[Rows from a screen grounding dataset]
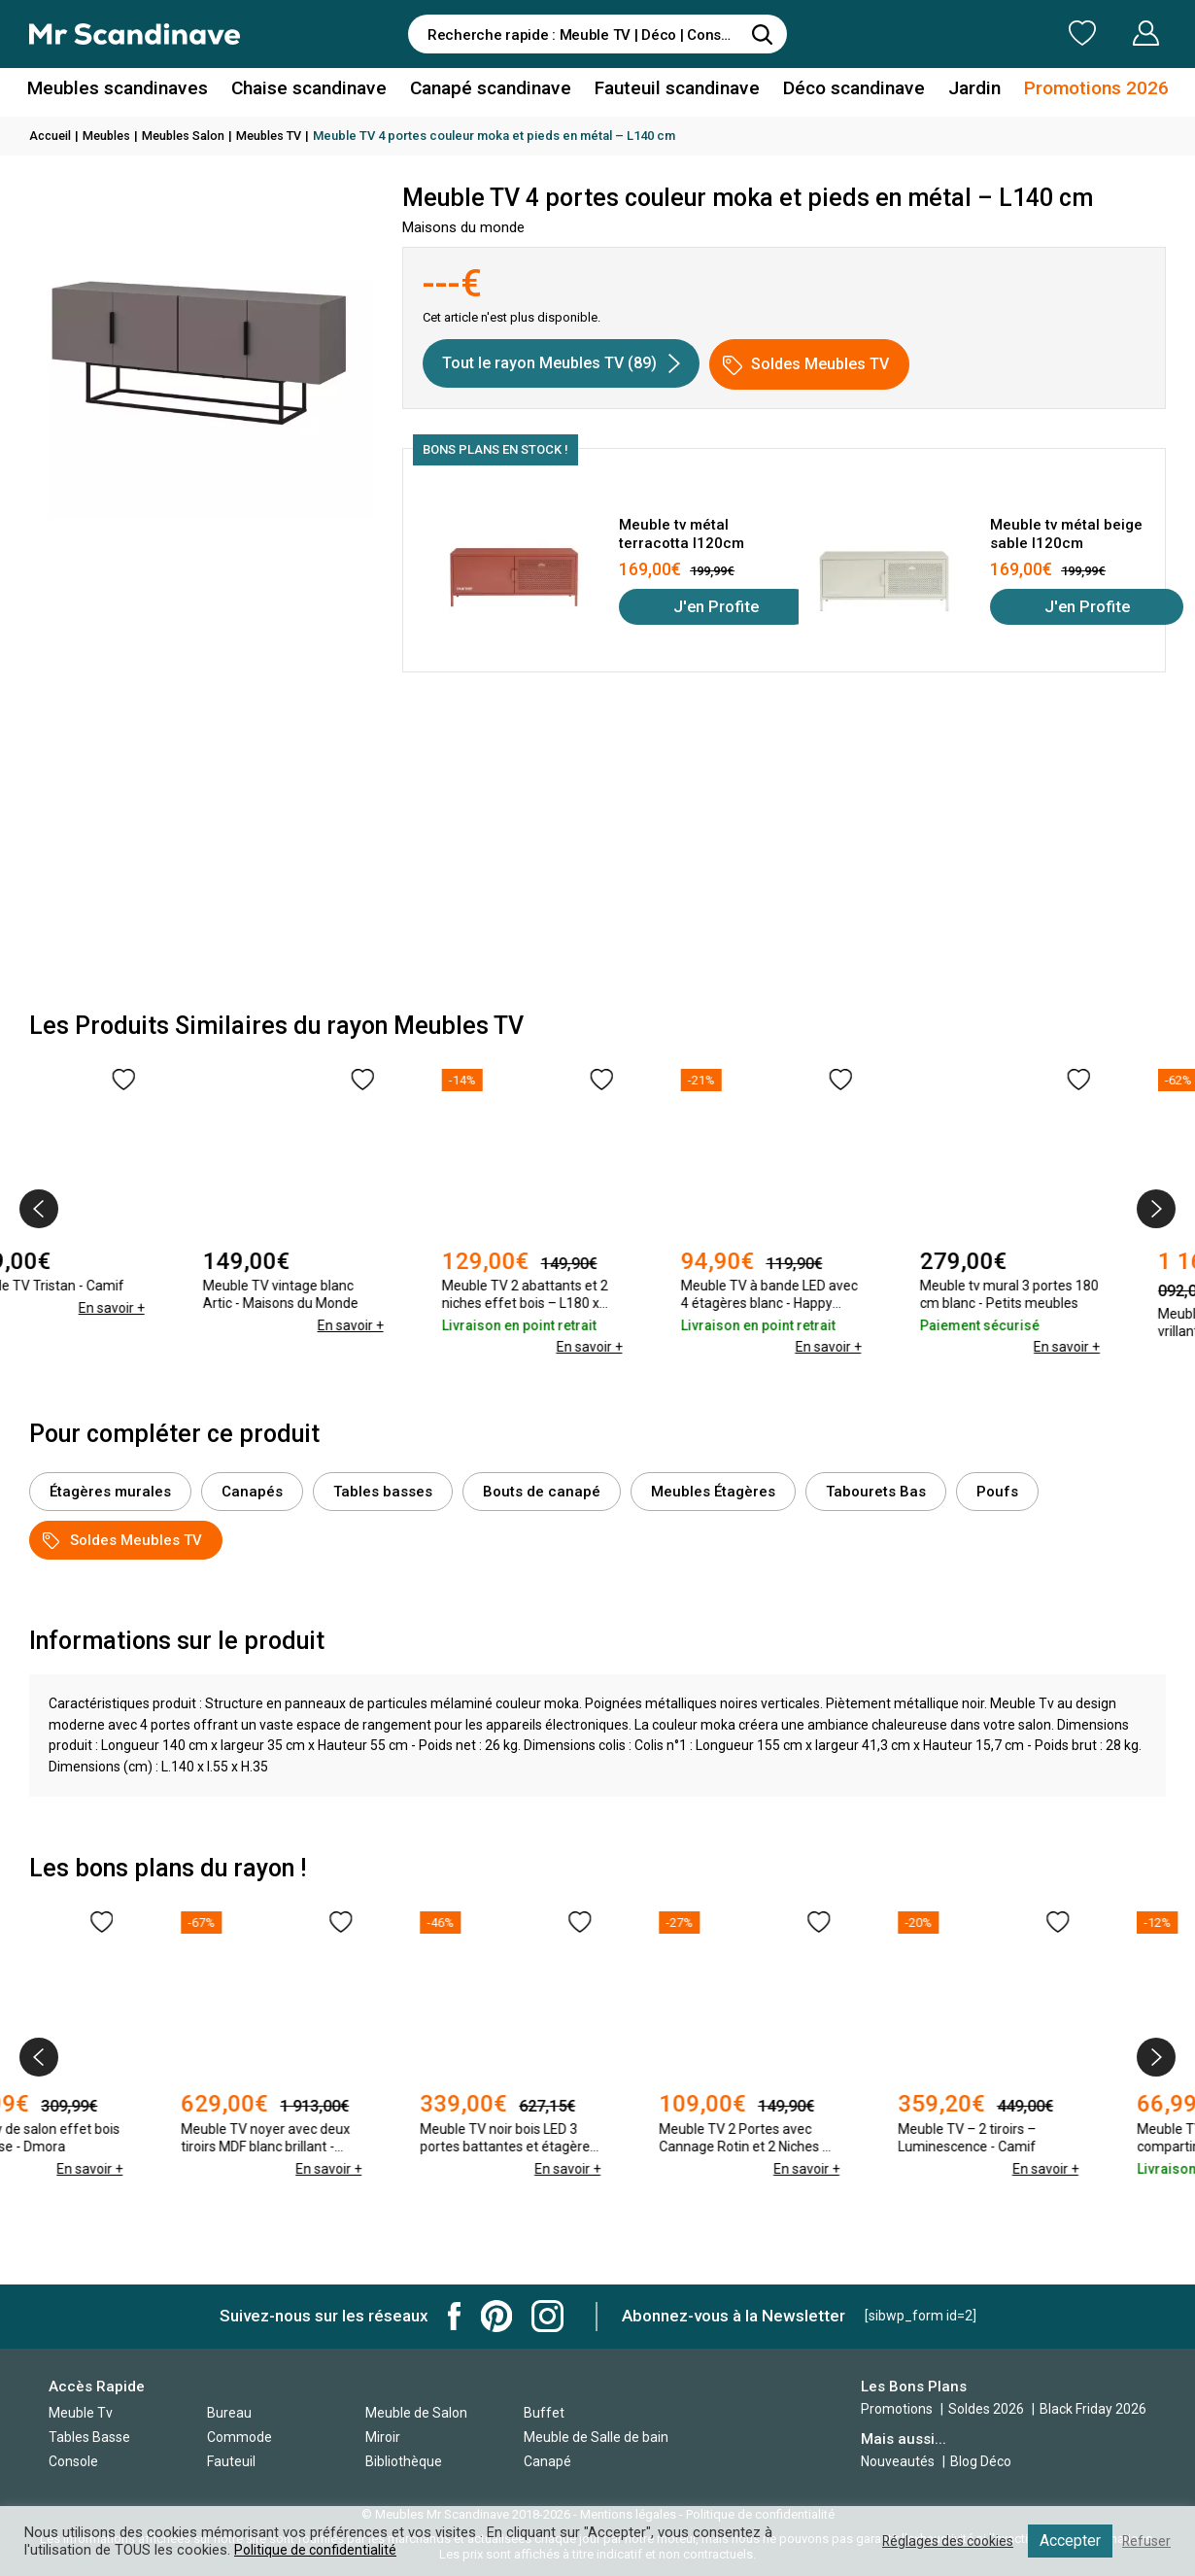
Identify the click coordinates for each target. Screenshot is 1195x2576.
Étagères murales (110, 1491)
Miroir (382, 2437)
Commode (239, 2437)
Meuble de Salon (416, 2413)
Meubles (110, 135)
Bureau (229, 2413)
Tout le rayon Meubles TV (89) (561, 363)
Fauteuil (231, 2461)
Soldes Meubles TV (806, 365)
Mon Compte (1109, 33)
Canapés (252, 1491)
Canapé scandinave (493, 91)
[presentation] (38, 1208)
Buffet (544, 2413)
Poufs (997, 1491)
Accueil (51, 135)
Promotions (897, 2409)
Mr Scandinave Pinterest (496, 2316)
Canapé (547, 2461)
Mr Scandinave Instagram (547, 2316)
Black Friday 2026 (1093, 2409)
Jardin (955, 91)
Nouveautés (898, 2461)
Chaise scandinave (320, 91)
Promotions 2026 (1072, 91)
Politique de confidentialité (317, 2550)
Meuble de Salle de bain (596, 2437)
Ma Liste (980, 33)
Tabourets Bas (876, 1491)
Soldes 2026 (987, 2409)
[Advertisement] (597, 847)
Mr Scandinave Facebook (454, 2316)
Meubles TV (279, 135)
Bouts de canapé (541, 1491)
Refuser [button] (1145, 2541)
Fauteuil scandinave (672, 91)
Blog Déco (980, 2461)
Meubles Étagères (713, 1491)
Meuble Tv (81, 2413)
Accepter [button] (1068, 2540)
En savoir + (176, 1325)
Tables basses (382, 1491)
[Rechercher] (762, 34)
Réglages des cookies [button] (941, 2541)
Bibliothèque (403, 2461)
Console (73, 2461)
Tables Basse (89, 2437)
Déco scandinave (840, 91)
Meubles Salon (190, 135)
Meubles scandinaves (139, 91)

» Task details: Can you copy out the listing word for word, from the line containing "Jardin (955, 91)" down through its final line, keeping both of those lines?

» Complete output:
Jardin (955, 91)
Nouveautés (898, 2461)
Chaise scandinave (320, 91)
Promotions 2026 (1072, 91)
Politique de confidentialité (317, 2550)
Meuble de Salle de bain (596, 2437)
Ma Liste (980, 33)
Tabourets Bas (876, 1491)
Soldes 2026 (987, 2409)
[Advertisement] (597, 847)
Mr Scandinave Facebook (454, 2316)
Meubles TV (279, 135)
Bouts de canapé (541, 1491)
Refuser [button] (1145, 2541)
Fauteuil scandinave (672, 91)
Blog Déco (980, 2461)
Meubles Étagères (713, 1491)
Meuble Tv (81, 2413)
Accepter [button] (1068, 2540)
En savoir + (176, 1325)
Tables basses (382, 1491)
[Rechercher] (762, 34)
Réglages des cookies [button] (941, 2541)
Bibliothèque (403, 2461)
Console (73, 2461)
Tables Basse (89, 2437)
Déco scandinave (840, 91)
Meubles Salon (190, 135)
Meubles scandinaves (139, 91)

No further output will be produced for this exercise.